Cour de cassation du 17 juillet 1996
Il s'agissait dans cette affaire d'un bail à usage d'hôtel meublé et de bar. Le
locataire, désirant étendre sa clientèle, développe une activité de "bar de
nuit" avec "piano-bar et karaoké", tout en faisant une demande
d'adjonction d'activité au bailleur. Mais il commence ce complément d'activité sans
attendre la réponse de son propriétaire. Ce dernier refuse et invoque la clause
résolutoire.
Dans un premier temps, la cour d'appel refuse de constater la résiliation du bail en
considérant que l'activité rajoutée n'était pas illicite, mais constituait une
variété de la destination contractuelle prévue au bail et incluse dans cette dernière.
La Cour de cassation a cassé l'arrêté de la cour d'appel, au motif que l'activité
avait fait l'objet d'une demande d'adjonction du locataire comme activité
complémentaire. Ce qui veut dire que la Cour de cassation a considéré qu'en raison de
la demande d'autorisation effectuée par le locataire, celui-ci reconnaissait de ce fait
que l'activité qu'il développait n'était pas incluse dans son bail initial. Pour le
locataire, il aurait mieux valu développer son activité sans rien demander.
Cour de cassation du 26 novembre 1997
Dans cette affaire, le bail consenti au locataire était à usage de débit de boissons
et tabac. Au cours du bail, le locataire avait ajouté l'activité de brasserie sans rien
demander au propriétaire.
Propriétaire qui n'a pas exercé d'action en résiliation du bail, ni refusé le
renouvellement du bail comme il aurait pu le faire. Mais a profité de ce rajout
d'activité pour demander le déplafonnement et donc obtenir une augmentation
substantielle du loyer lors du renouvellement du bail.

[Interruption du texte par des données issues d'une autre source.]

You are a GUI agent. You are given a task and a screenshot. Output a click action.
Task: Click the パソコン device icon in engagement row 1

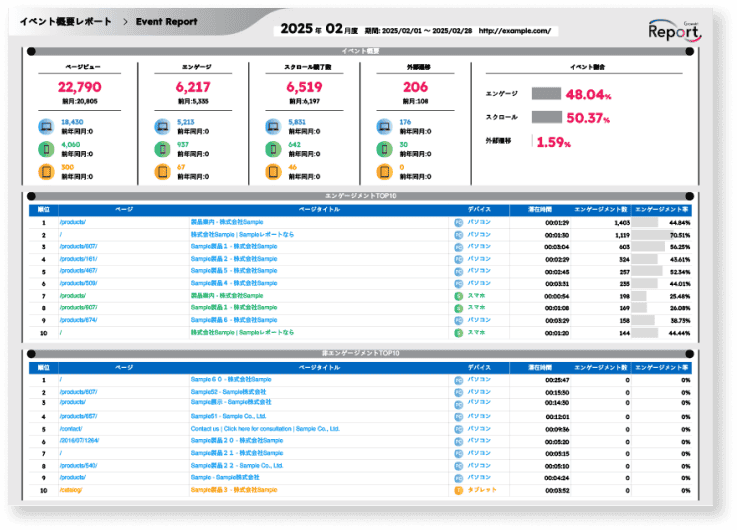pyautogui.click(x=459, y=222)
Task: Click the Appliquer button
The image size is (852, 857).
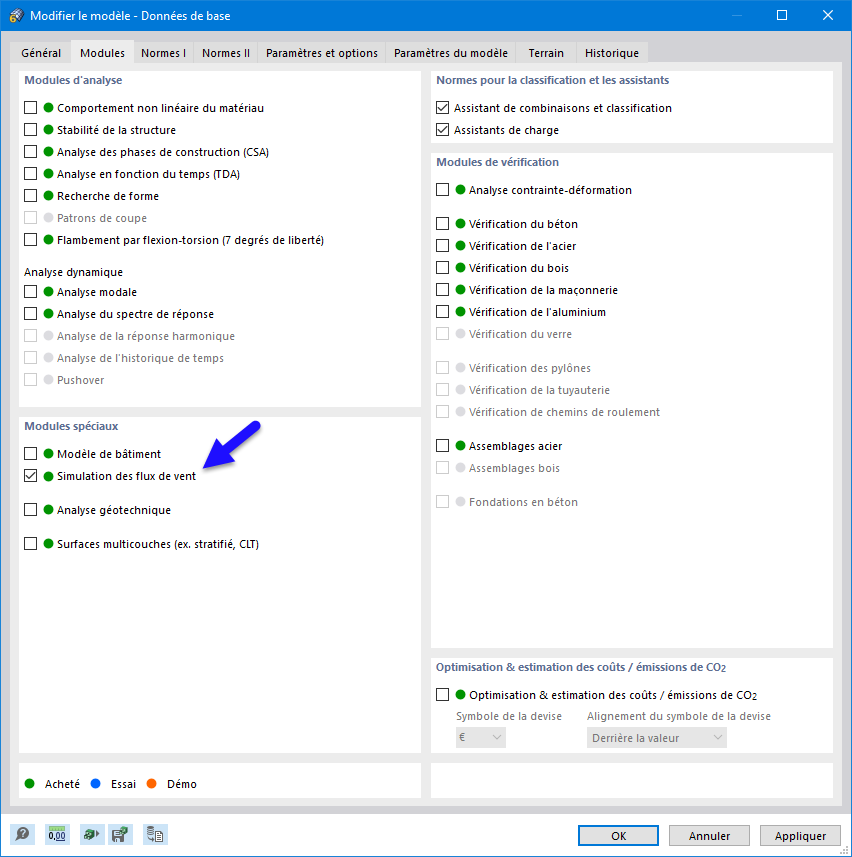Action: pyautogui.click(x=800, y=835)
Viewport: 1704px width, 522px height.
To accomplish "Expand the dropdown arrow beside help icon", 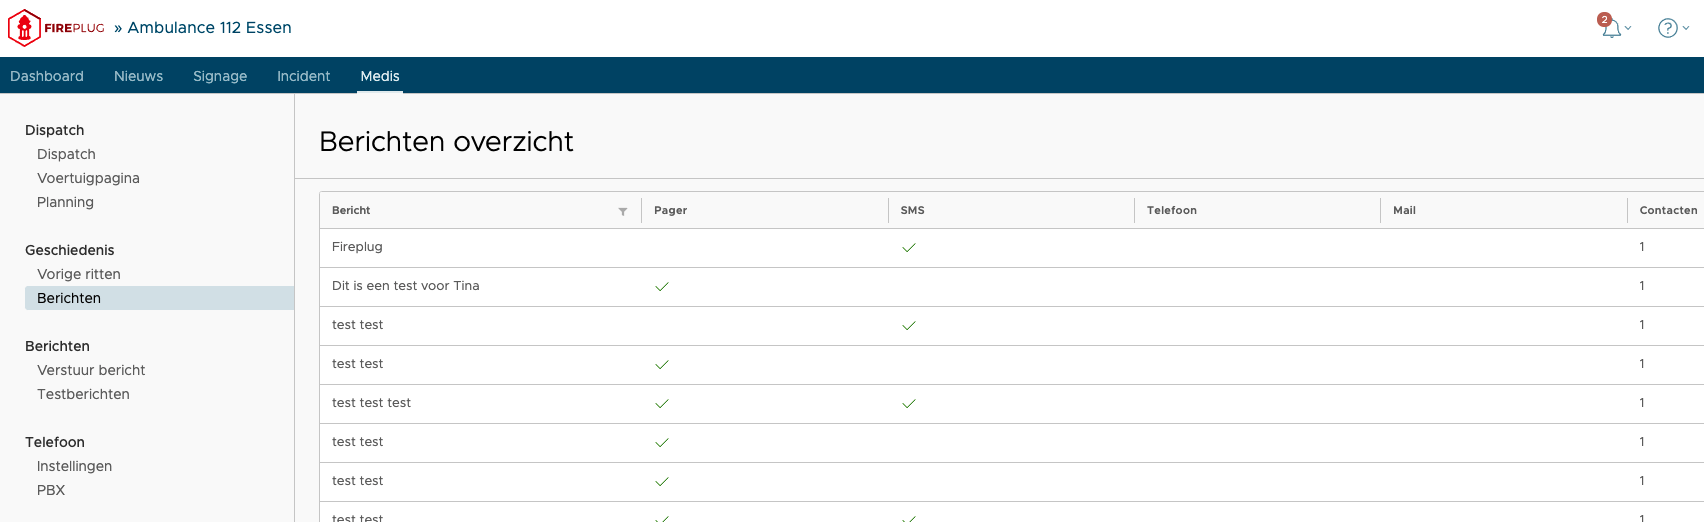I will point(1686,28).
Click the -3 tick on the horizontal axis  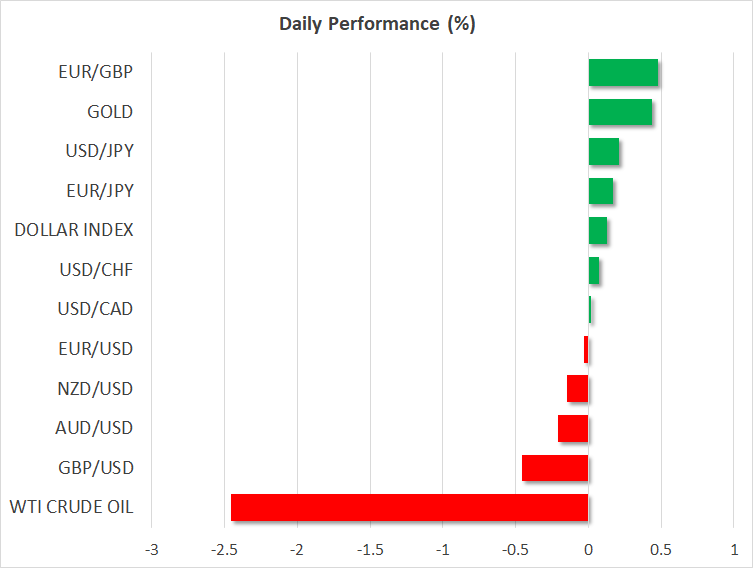point(151,550)
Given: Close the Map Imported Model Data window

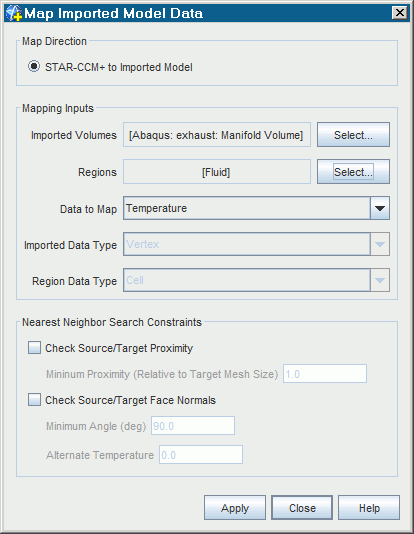Looking at the screenshot, I should 399,13.
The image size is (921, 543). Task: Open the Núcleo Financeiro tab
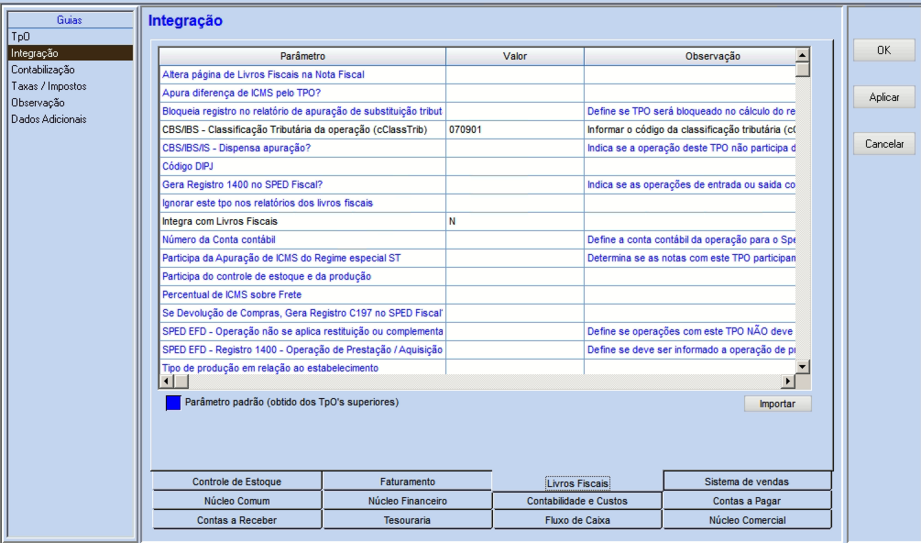(407, 501)

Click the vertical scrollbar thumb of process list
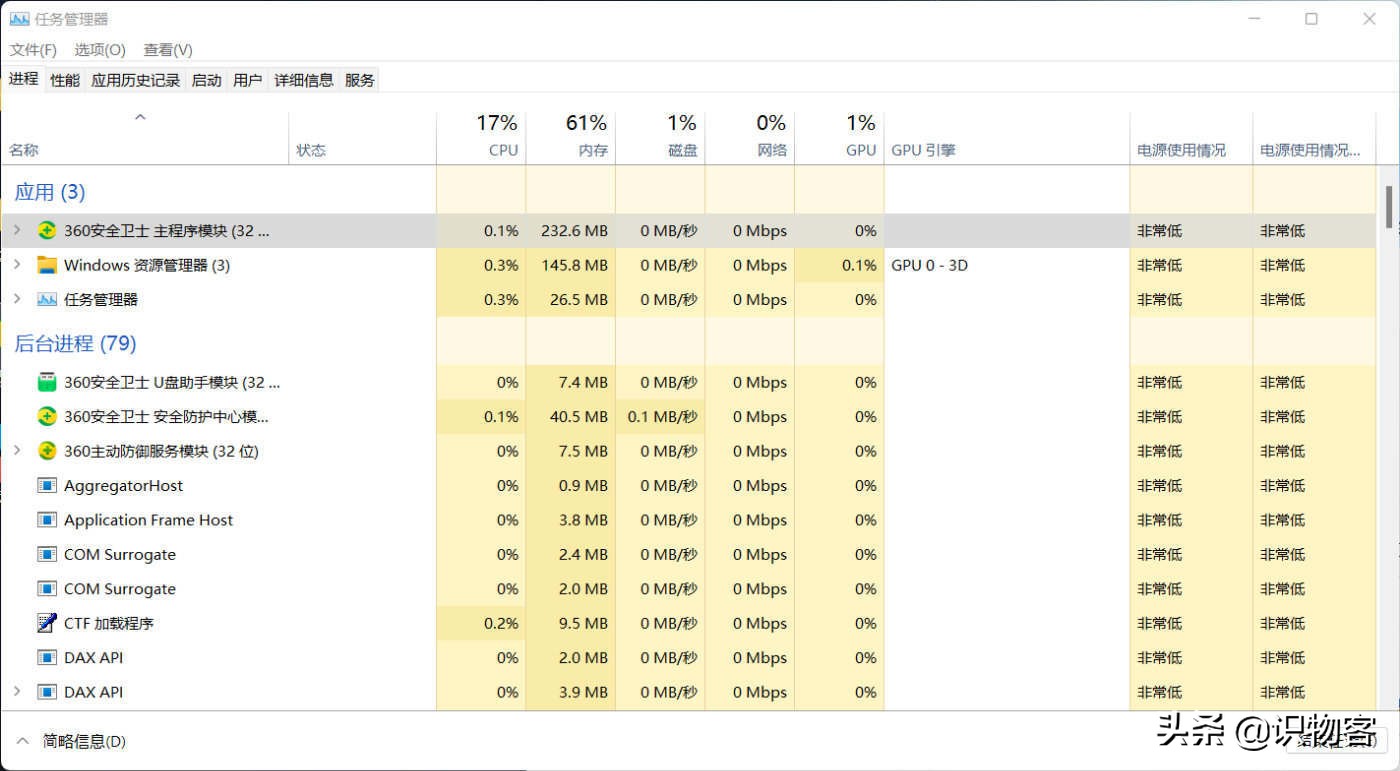click(1389, 207)
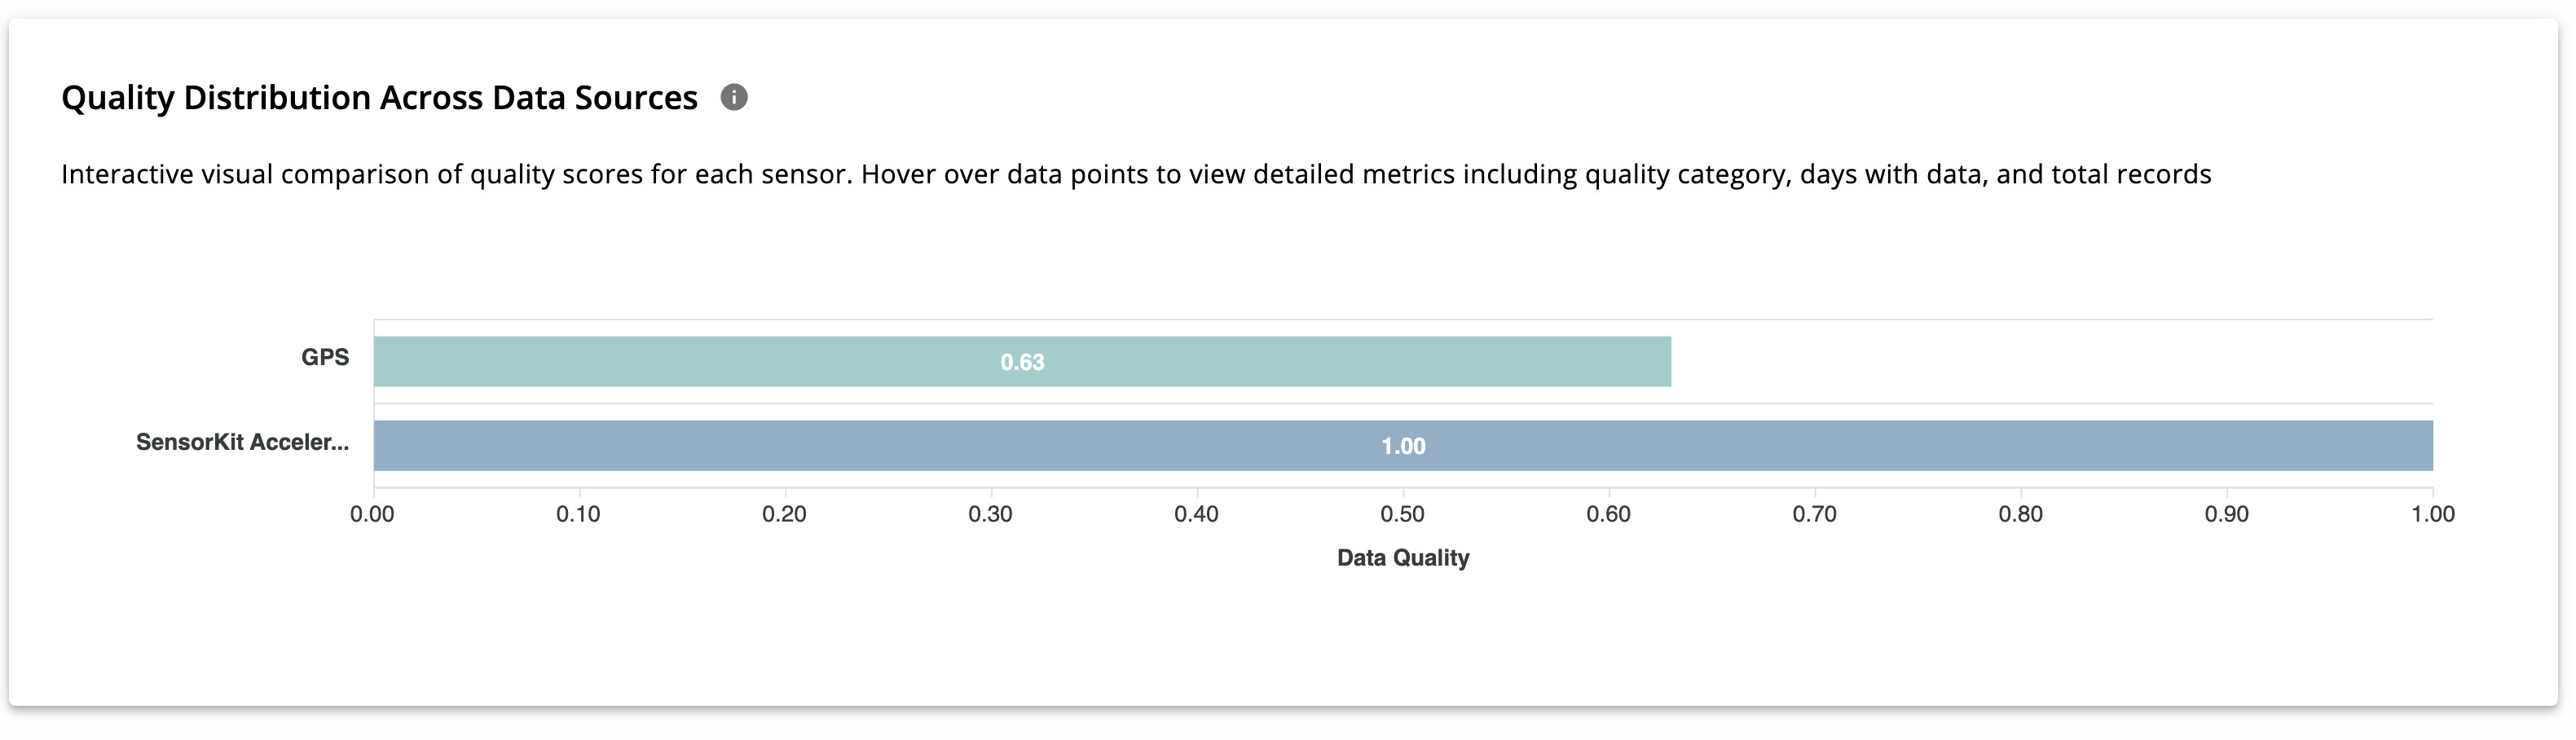Image resolution: width=2576 pixels, height=740 pixels.
Task: Click the 0.20 x-axis tick label
Action: pos(784,514)
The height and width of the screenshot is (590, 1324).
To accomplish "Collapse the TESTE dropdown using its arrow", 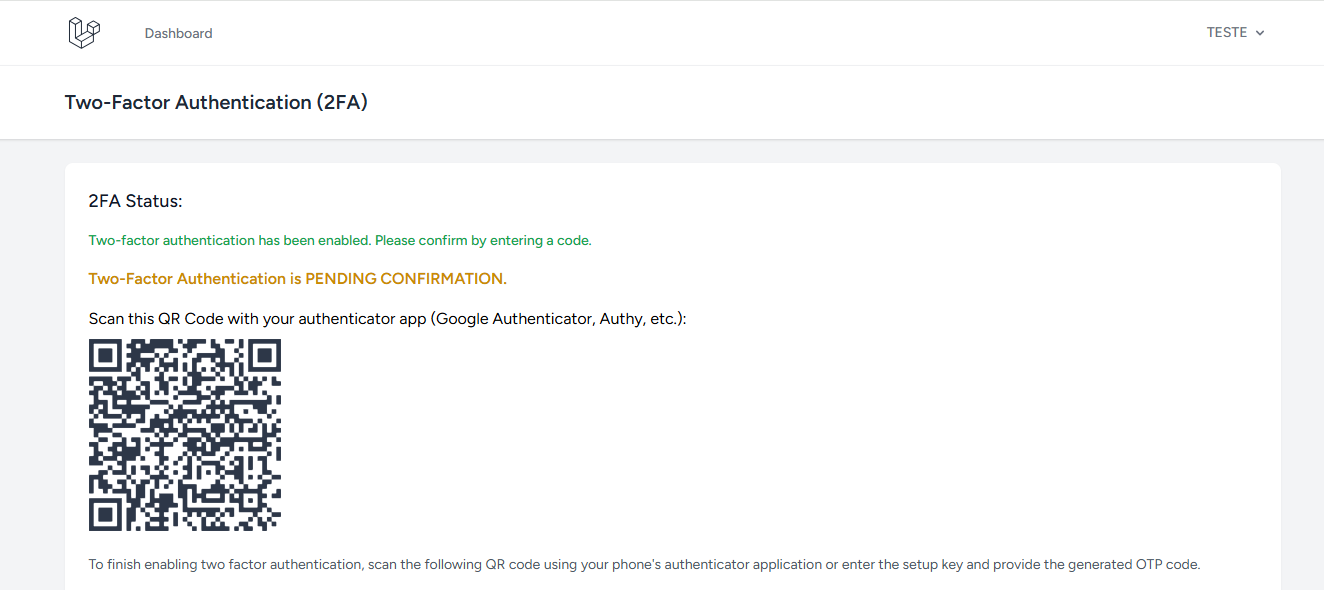I will pos(1260,32).
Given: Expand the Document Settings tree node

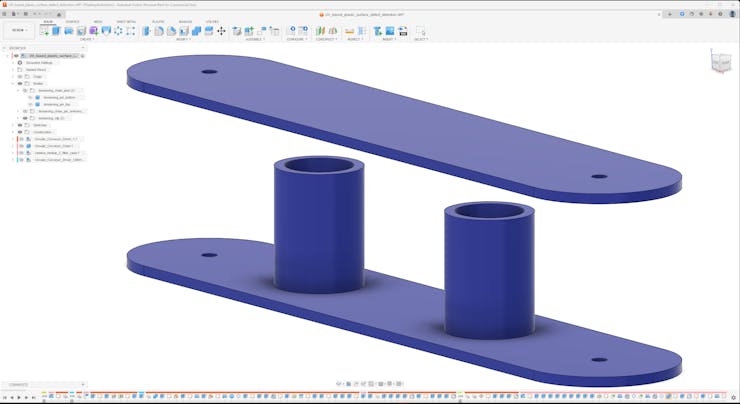Looking at the screenshot, I should tap(13, 62).
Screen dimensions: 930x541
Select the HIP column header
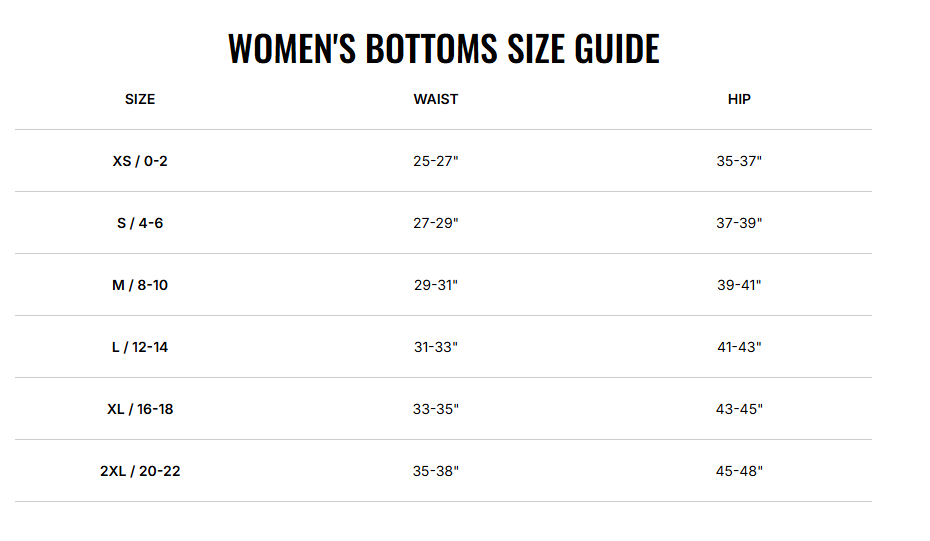click(739, 99)
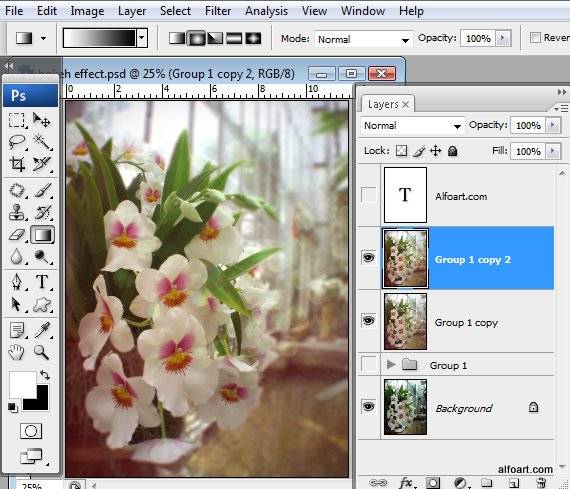Select the Clone Stamp tool

(17, 212)
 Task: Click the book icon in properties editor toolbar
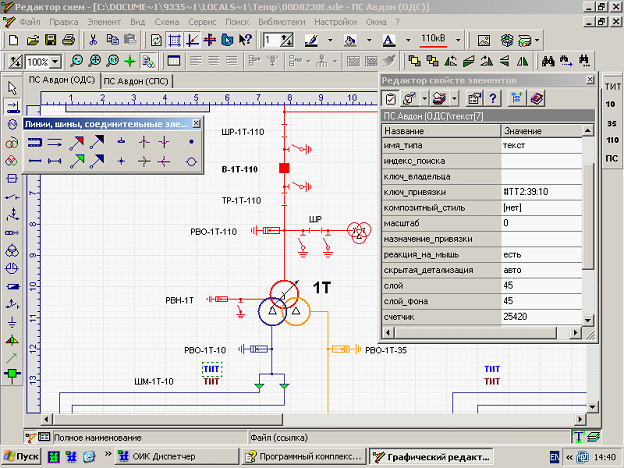(537, 98)
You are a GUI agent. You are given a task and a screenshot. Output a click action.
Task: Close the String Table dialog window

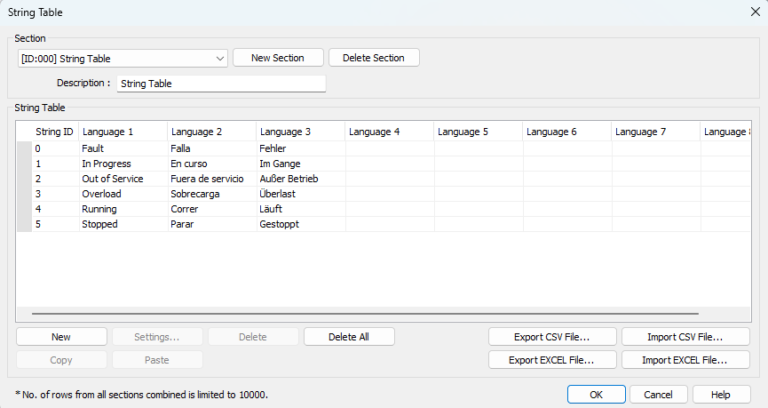pyautogui.click(x=753, y=11)
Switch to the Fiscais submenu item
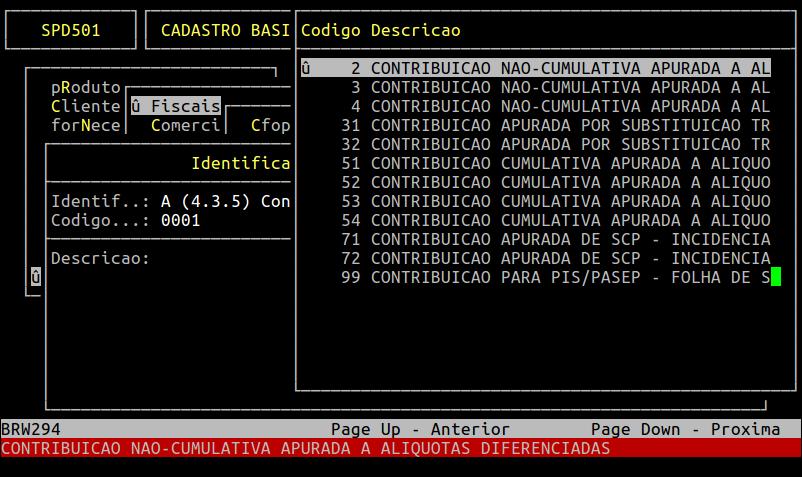802x477 pixels. pyautogui.click(x=176, y=106)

La Cour de cassation confirme l'arrêt de la cour d'appel de Versailles qui avait
prononcé le déplafonnement du loyer du bail lors du renouvellement, après avoir
constaté que l'adjonction de cette activité constituait une modification notable de la
destination des lieux.
Cour de cassation du 17 novembre 1998
Le propriétaire avait autorisé son locataire à exercer une activité de petite
brasserie en complément de son activité initiale de café-bar. Suite à cet accord, le
cafetier proposait des plats garnis à sa clientèle. Pratique que le propriétaire a
contesté en considérant que c'était de la restauration. La cour d'appel a déduit que
les plats garnis proposés par l'exploitant à sa clientèle n'entraient pas dans la
catégorie de petite brasserie, mais correspondaient à une véritable activité de
restauration non autorisée. Les juges ont considéré que la notion de petite brasserie
doit se comprendre de façon restrictive et qu'elle autorise simplement le service de
plats froids ou non qui ne sont pas réellement cuisinés (comme par exemple des
croque-monsieur...). La Cour de cassation a confirmé la décision
des juges d'appel.
Cette activité de "petite brasserie" donne lieu à de nombreux contentieux.
De sorte, il convient
dans cette hypothèse, pour éviter tout litige ultérieur, d'expliquer avec plus de
précisions ce que les parties entendent par "petite brasserie".